For two years, he says, he had been holding back information about the senseless killings of a police officer and a social worker near the west-side heroin market where he worked. Scott said he knew who was responsible: his former friend and boss Jason Austin.
But Scott was in a perilous spot.
He had already been threatened by Austin's brother. If he talked to police, Scott, his family, and other witnesses could be hurt.
Yet without cooperating, he could face more than 25 years in prison, away from his two young children. And he would have to keep carrying around what he knew about the killing.
Word got out, as Scott knew it would, and associates of Austin ordered a hit on him, according to court testimony. But Scott continued to cooperate over the next four years. His statements—and later his court testimony—helped the government send Austin away for 35 years. Austin's drug and gun source was also convicted, along with other members of their drug organization.
In return for his help, Scott himself received a relatively light sentence from federal Judge Joan Lefkow on Wednesday: five and a half years in prison. He's already served more than three years.
"I think you were courageous," Lefkow told Scott. "I know you did this at risk to yourself and your family, and I think you should be rewarded."

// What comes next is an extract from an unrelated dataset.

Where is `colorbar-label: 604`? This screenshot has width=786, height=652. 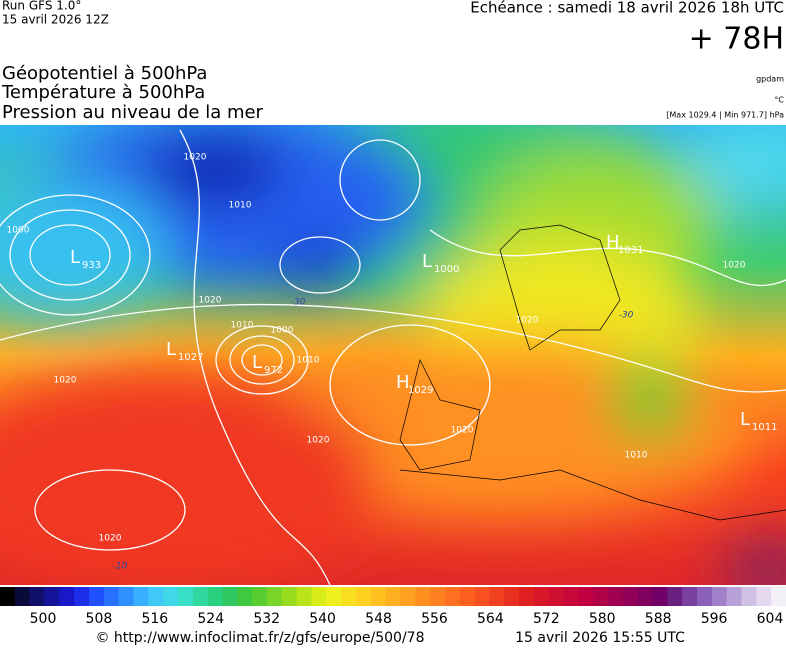
colorbar-label: 604 is located at coordinates (770, 619).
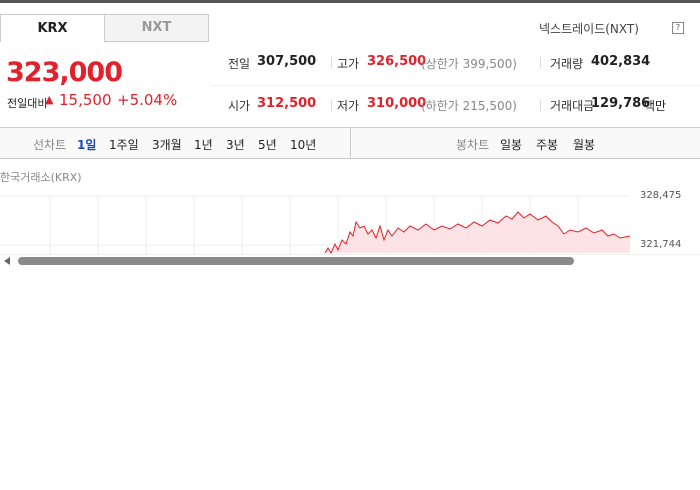 This screenshot has height=490, width=700. What do you see at coordinates (469, 64) in the screenshot?
I see `stat-note: (상한가 399,500)` at bounding box center [469, 64].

Scott, 28, is built like a power forward, and he was raised amid tough gang-controlled drug markets on Chicago's west side. But the proceedings were briefly halted so he could leave the courtroom to collect himself. Offered the chance to speak, he said he'd grown up without a father or any guidance from mentors. He apologized for not helping the murder investigation sooner.

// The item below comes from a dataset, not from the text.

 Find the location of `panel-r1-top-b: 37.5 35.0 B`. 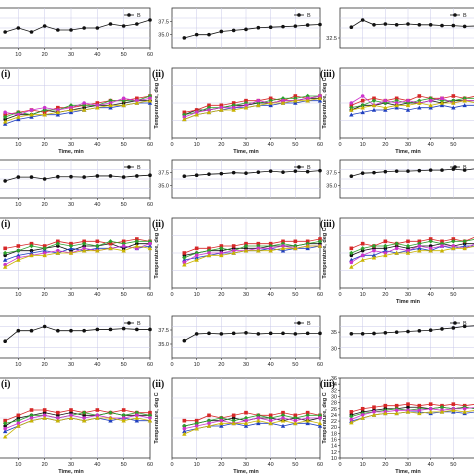

panel-r1-top-b: 37.5 35.0 B is located at coordinates (240, 28).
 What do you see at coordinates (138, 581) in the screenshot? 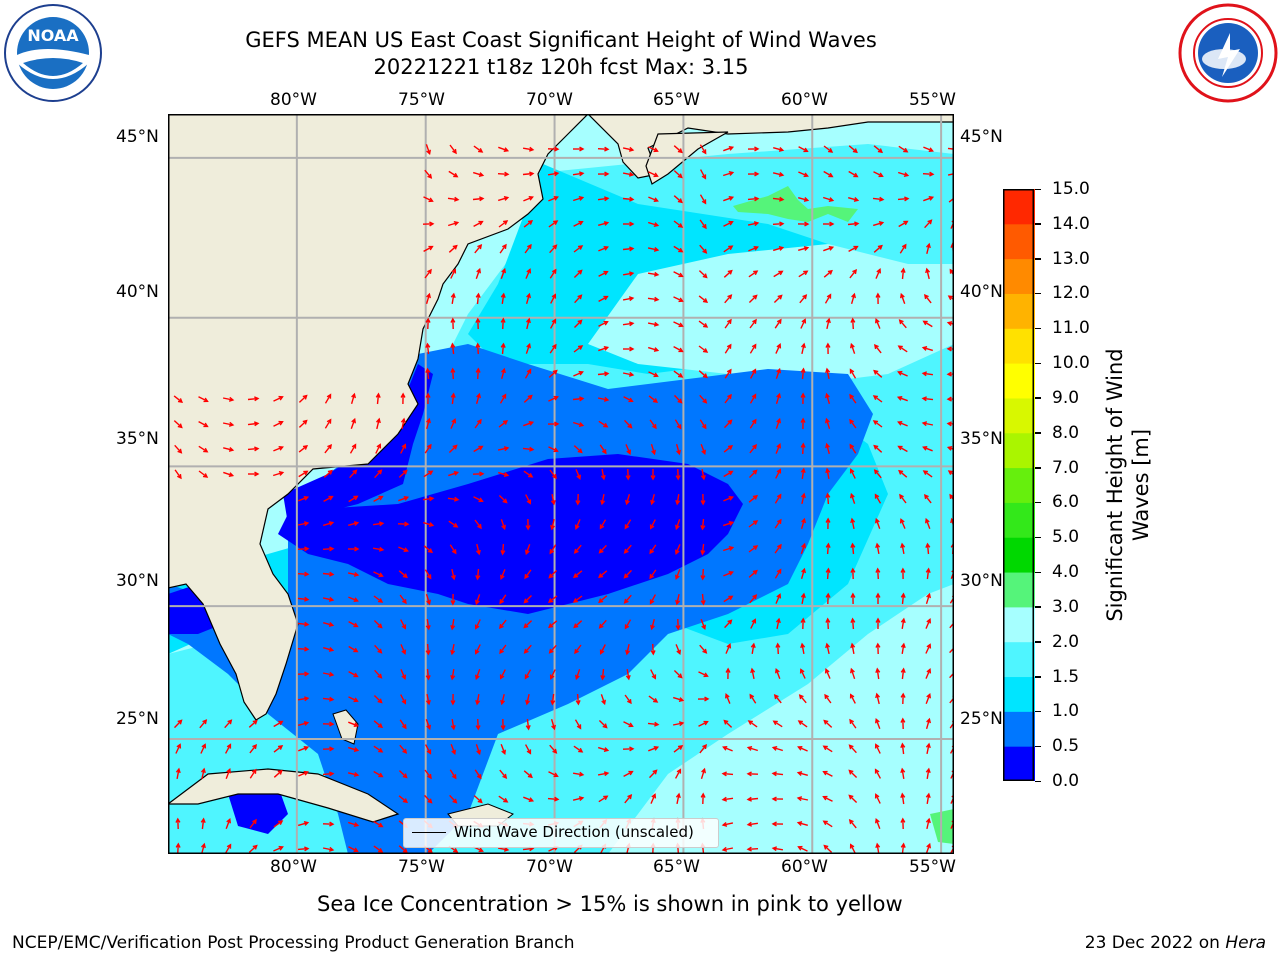
I see `lat-tick-left-30n: 30°N` at bounding box center [138, 581].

"I would like to tell the families of Kathryn Romberg and Robert Soto that I'm sorry I didn't come forward immediately," he said. "They didn't deserve what they got. But it wasn't really my choice. There were a lot of things that were going to happen to other people if I did. I didn't want that to happen either."
Scott's sentencing ends a winding case that started in the early hours of August 13, 2008, when Romberg and Soto were shot and killed while sitting in a parked car near Franklin and Sacramento. The saga offers a glimpse of how powerful and dangerous the drug trade has become in some depressed areas of the city, and the limits of the criminal justice system to confront it.
Minutes after the shooting, police swarmed the scene and began interviewing people who may have heard or seen anything. Among them was Terrance Scott, Jeffrey's younger brother. Over the next several days in police custody, Terrance Scott's account of that night shifted, until he said he'd been with Austin when Austin saw the couple in the car. Mistaking Soto for a rival of his, Austin had shot them both, Terrance Scott said.
But later Terrance changed that story too, saying the cops had coerced him into implicating Austin. He eventually went back and forth again.
Jeffrey Scott also gave police contradictory statements in the days after the murder. Initially he said his brother had been with him the night of the slayings. Then he said his brother had indeed seen the shootings, and that Austin himself talked about them the morning after.
"He handed me some marijuana and a cigar to roll," Jeffrey Scott testified at Austin's sentencing. "He said, 'Man, I effed up. I didn't know it was a cop and a lady.'"
Scott said he and his brother changed their statements because Austin's brother threatened to kill them if they didn't. But Austin's defense attorneys slammed the Scotts as self-serving liars.
After a number of witnesses proved unreliable, authorities were forced to drop their murder case against Austin. Instead, the FBI joined police in an undercover investigation that led to the 2010 arrests of Austin, the Scotts, and more than two dozen others for distributing heroin and crack near Kedzie and Ohio in West Humboldt Park.
Jeffrey Scott pleaded guilty in 2012. Austin was convicted that same year and sentenced last summer.
"I wish I could take it all back and do something positive, but I can't," Jeffrey Scott told Lefkow on Wednesday.
The judge told him he had started to do just that with his cooperation. She noted that it would be dangerous for him to return to the drug trade even if he were tempted to, and urged him to use his time in prison to prepare for work in the legal economy. "You can go on living a long law-abiding life."